Stamens are 4-locular and introrse, 5 in Pentamerista, 4 in Tetramerista. Raphides are common especially in the connectives of the first, and presumably in both genera (Fig 39). Dehiscence is accomplished lengthwise by the rupturing of a line of weak wall cells (Fig 40G).
The pollens of Pentamerista and Tetramerista are similar. The characterizations of pollen here offered in the description of the family and in the description of Pentamerista neotropica were drawn from observation of both water mounted and acetolized pollen grains observed under the light microscope, and gold-coated grains observed under vacuum by means of the Hitachi Scanning Electron Microscope, Model SSM-2. The water mounted and the vacuum treated grains, in this instance, more nearly retained presumably original form and dimensions. Acetolized pollen, again in this instance, evidently suffered the greatest distortion, especially by elongation along the polar axes.
The remarkable differences in size and form produced by the several techniques would seem to present difficulties, at least sometimes, in correlating measurements and descriptions as they have been recorded in the literature, and as they may derive from the several palynological techniques now available in contemporary study.
The ovary is 5-locular in Pentamerista, or 4-locular in Tetramerista, the ovule solitary, bitegumentous, anatropous, basifixed in each locule. Endosperm is copious, enveloping the erect embryo.
The style is subulate with a small distal crateriform stigma.
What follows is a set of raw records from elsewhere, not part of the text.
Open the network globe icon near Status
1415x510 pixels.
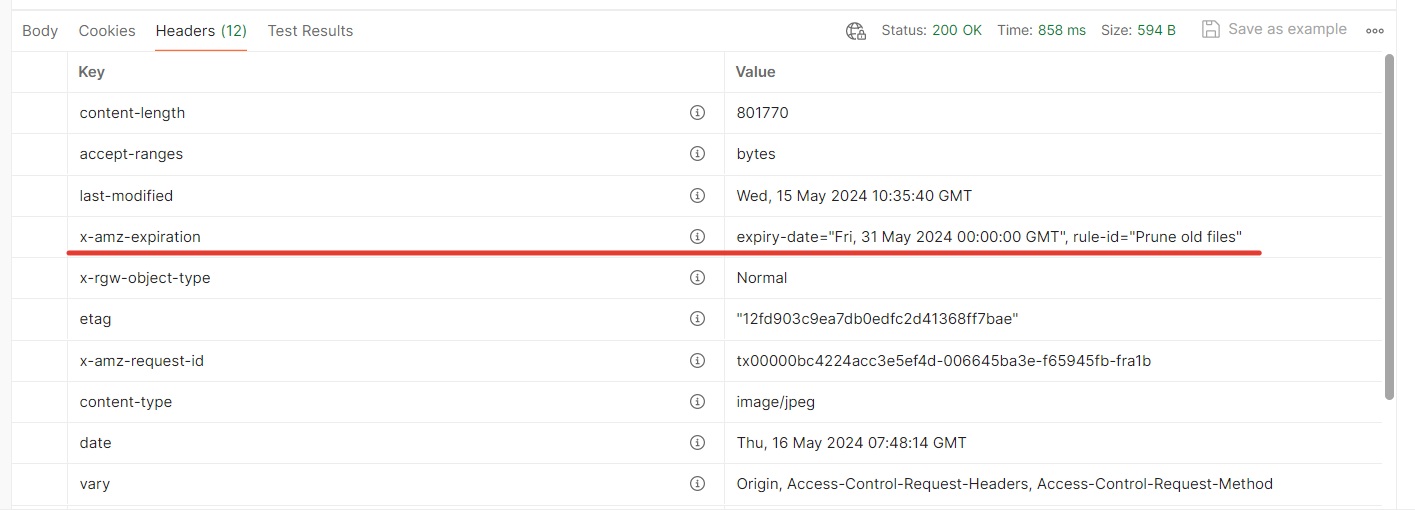(855, 31)
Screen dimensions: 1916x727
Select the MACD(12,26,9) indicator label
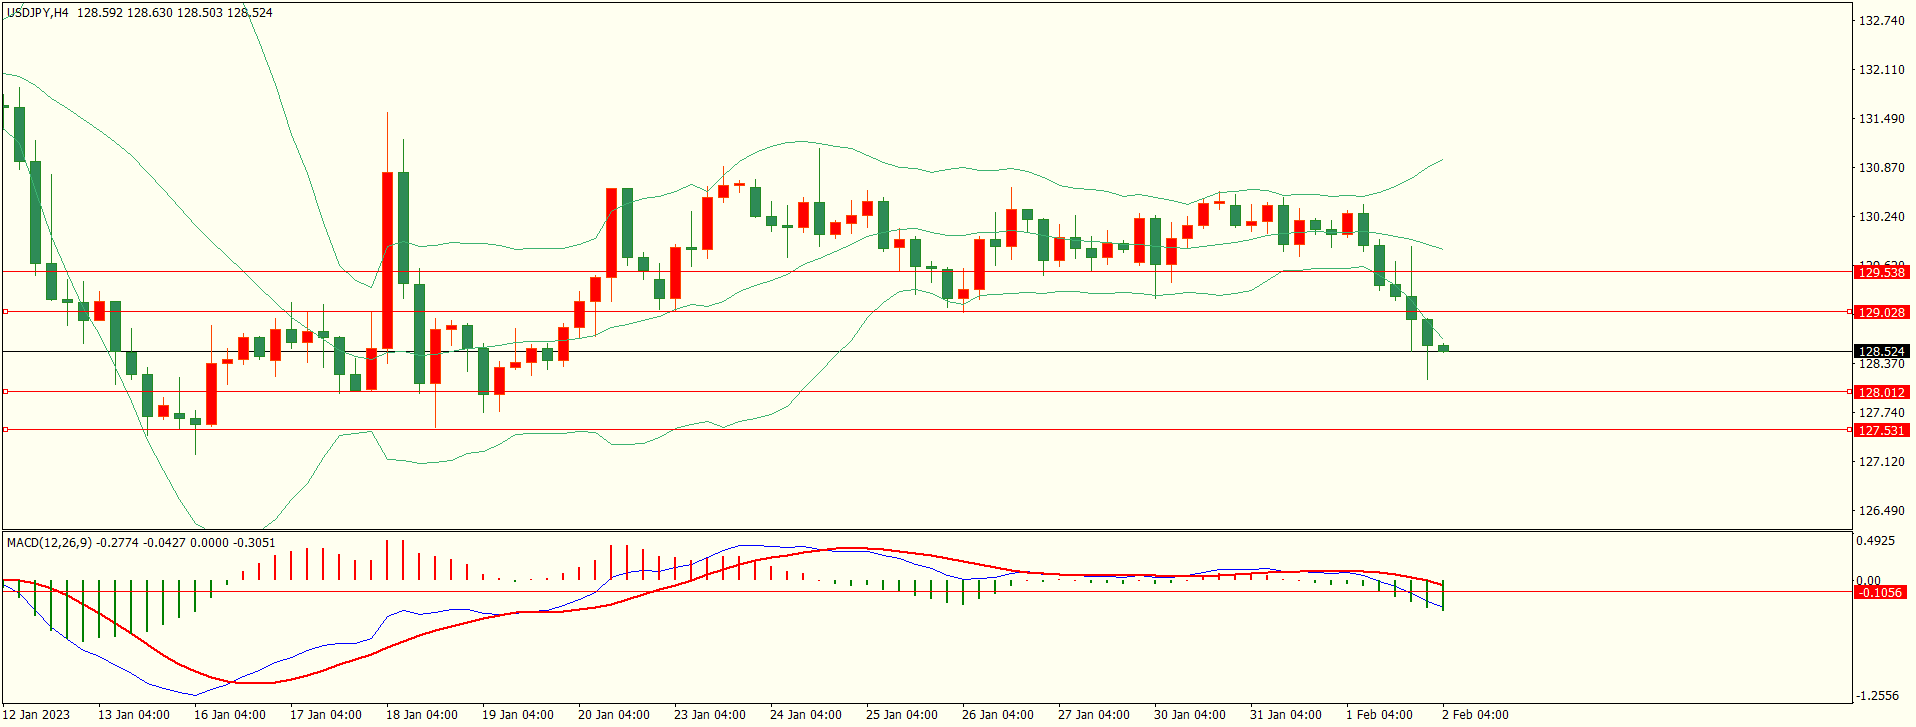tap(49, 542)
Fruit baccate, 5- or 4-seeded. The seed are conspicuously different from those in all other families in the Theales, being large with a thick multicelled seed coat of essentially rectangular or pentagonal stone cells provided with numerous bordered pits (Fig 40A, 44C, D). The endosperm is voluminous, encasing the erect basal dicotyledonous embryo in which cotyledons are about one-fifth the length of the embryo (Fig 40A-C).
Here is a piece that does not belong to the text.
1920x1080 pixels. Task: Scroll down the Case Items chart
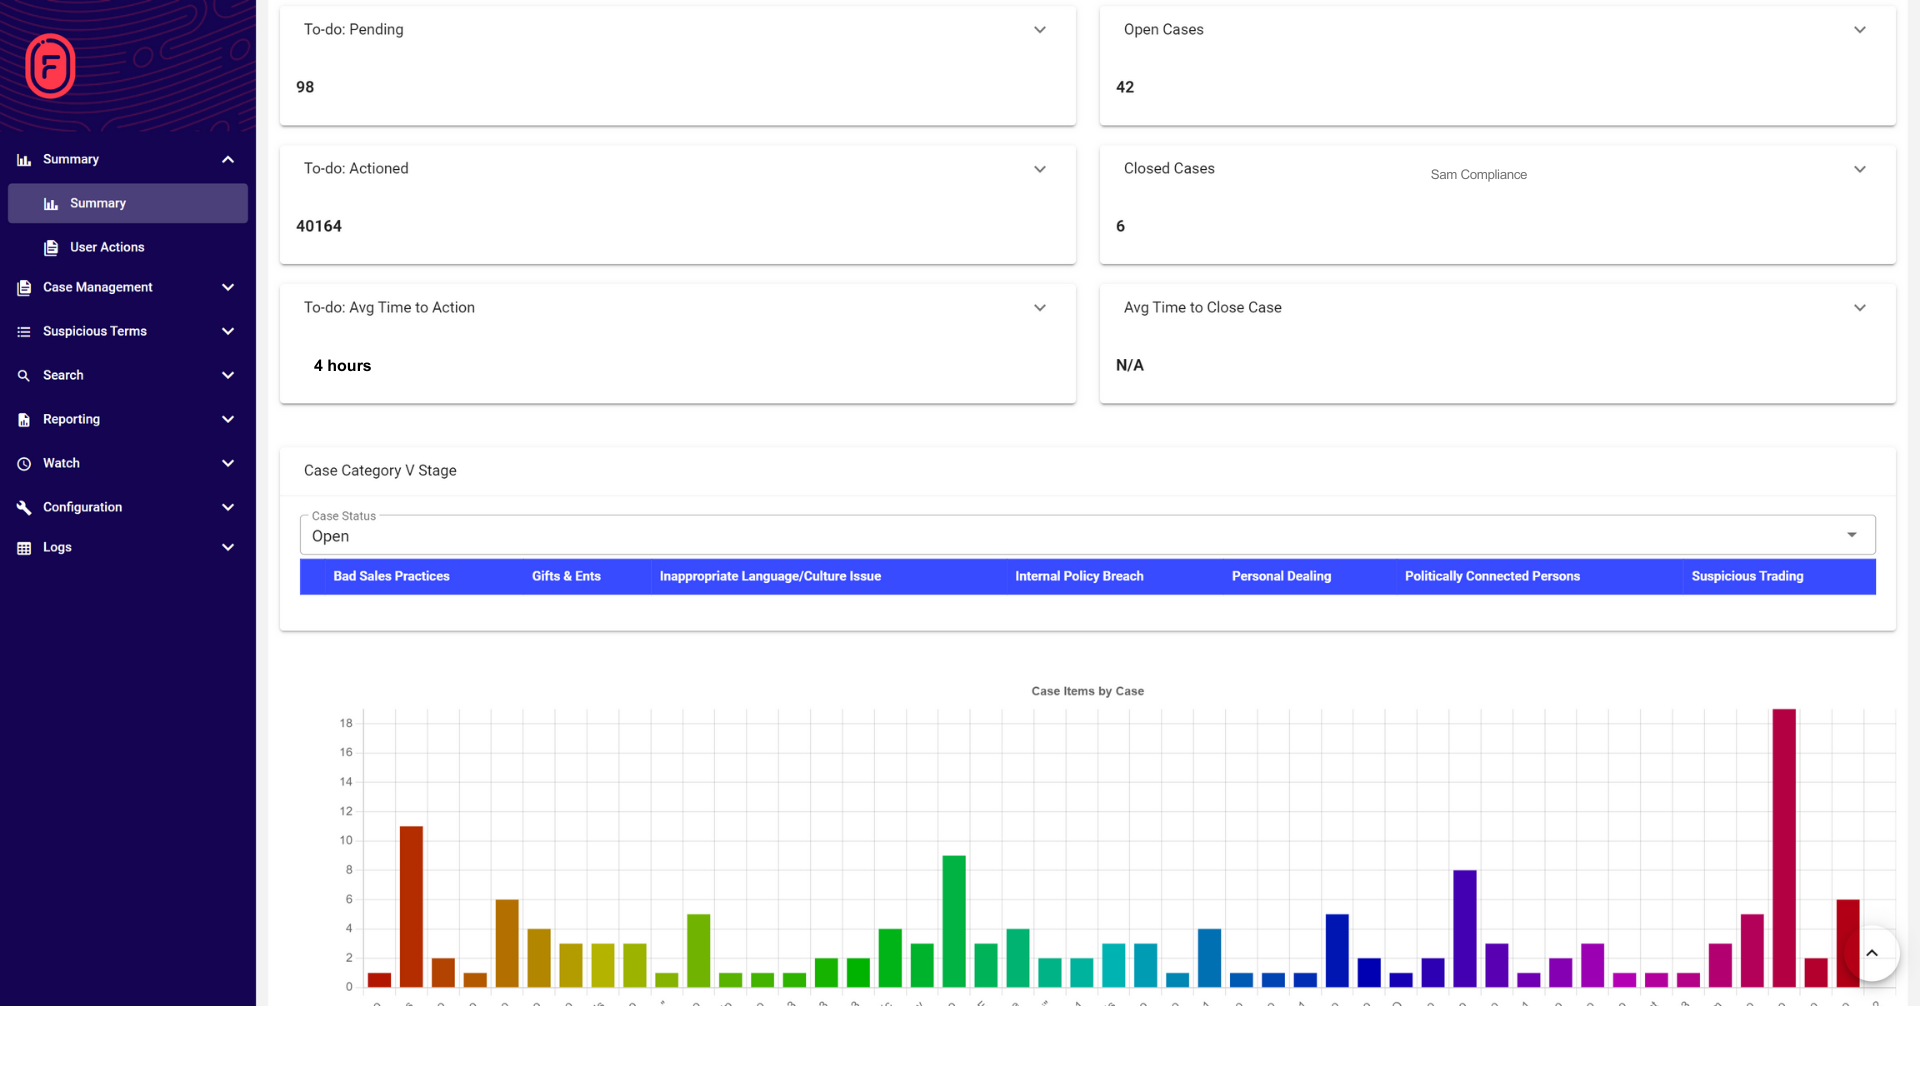coord(1873,953)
In the Theales the prevailingly fundamental flower organization provides for a quincuncial arrangement of the perianth members, with the 5-merous arrangement in the androecium and gynoecium. A complete 5-merous flower organization, therefore, is presumed to be primitive in the Theales, and departure therefrom to be advanced.
In Pentamerista we find the presumptively more primitive completely 5-merous condition. Tetramerista with 4-merous flowers is considered to be derived. In any consideration of the place of origin of the family, one is required to assume the area of the New World tropics, more especially Guayana, as the place of origin, with the establishment of and differentiation of Tetramerista in Malaysia resulting from early migration from the ancestral home in Guayana, or from a common progenitor.
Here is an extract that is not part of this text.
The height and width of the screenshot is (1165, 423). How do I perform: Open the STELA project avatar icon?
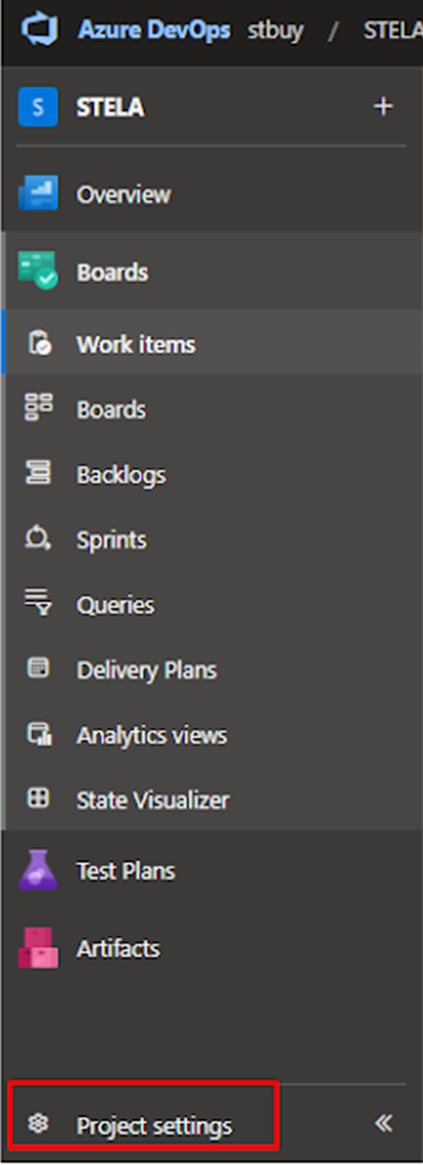pyautogui.click(x=38, y=108)
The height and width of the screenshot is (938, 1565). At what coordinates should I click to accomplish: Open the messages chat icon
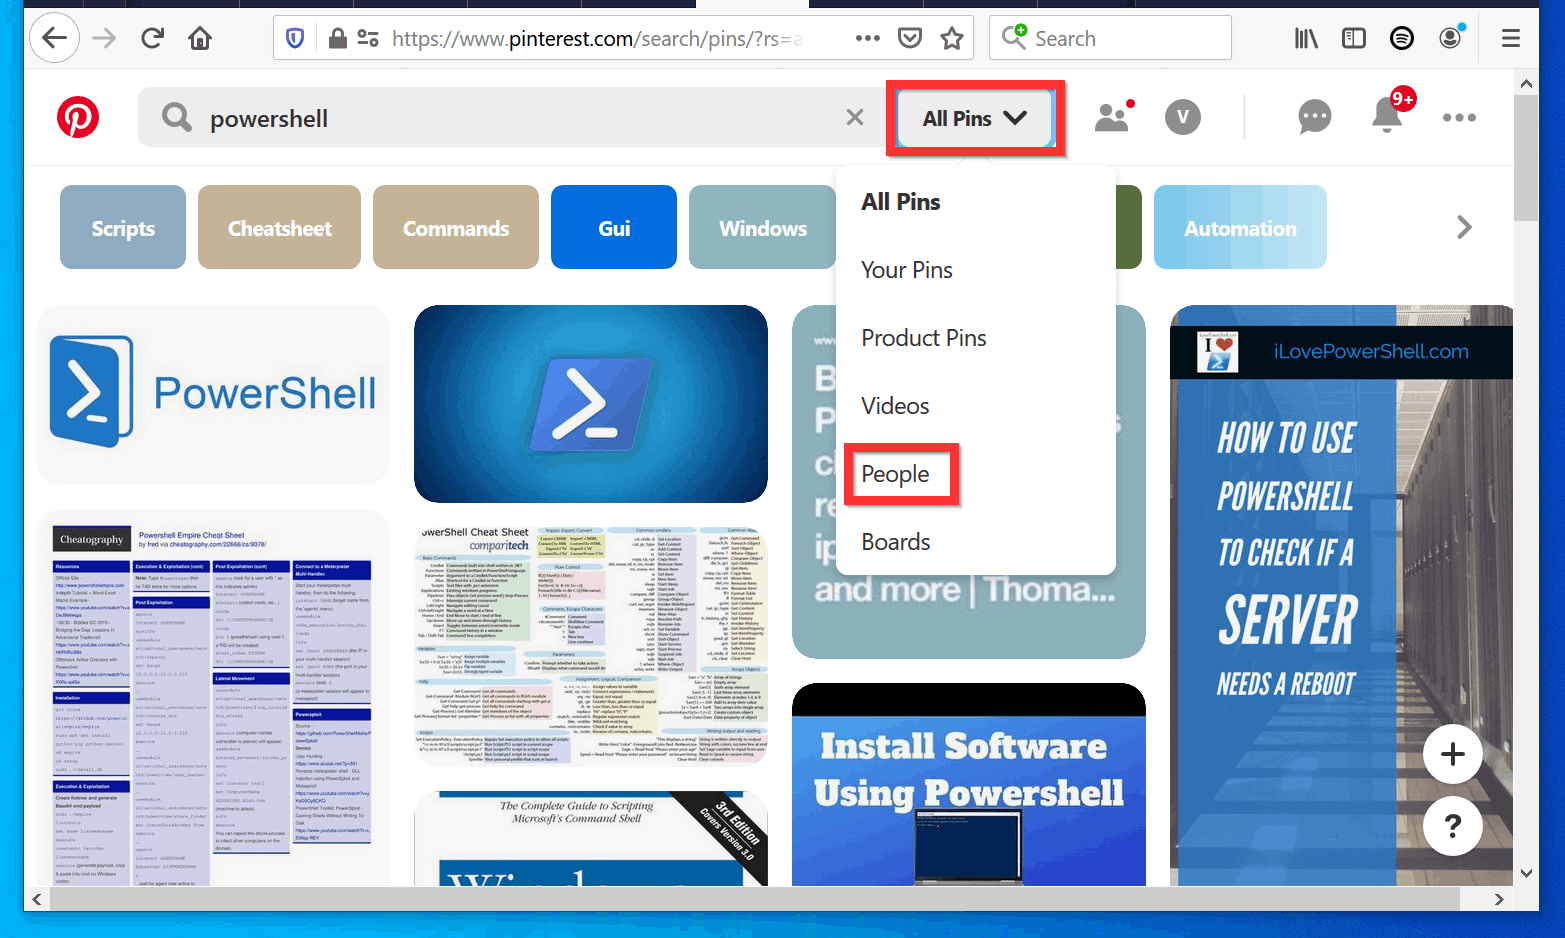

New World Pentamerista is not known by us to have any economic uses. Tetramerista of Malaysia, common name Punah, becomes a medium-sized tree reputedly reaching a height of 30 m and a diameter of some 3 ft. Desch (1941) describes its general and mechanical properties, and comments on its importance and uses as follows: “Importance and uses.—Although the species is limited in distribution, punah is an important timber species in certain of the coastal swamp-forests, and the erection of saw mills in these localities is making the timber more widely known. It is said to have been commonly obtainable in the Singapore market, log supplies coming from the adjacent Dutch islands, and to have been used for constructional work not in contact with the ground. Pine-apple factories do not like punah for boxes because of its liability to splitting when nailed, but it has adequate strength properties for house building and should prove an economical building timber for interior use.”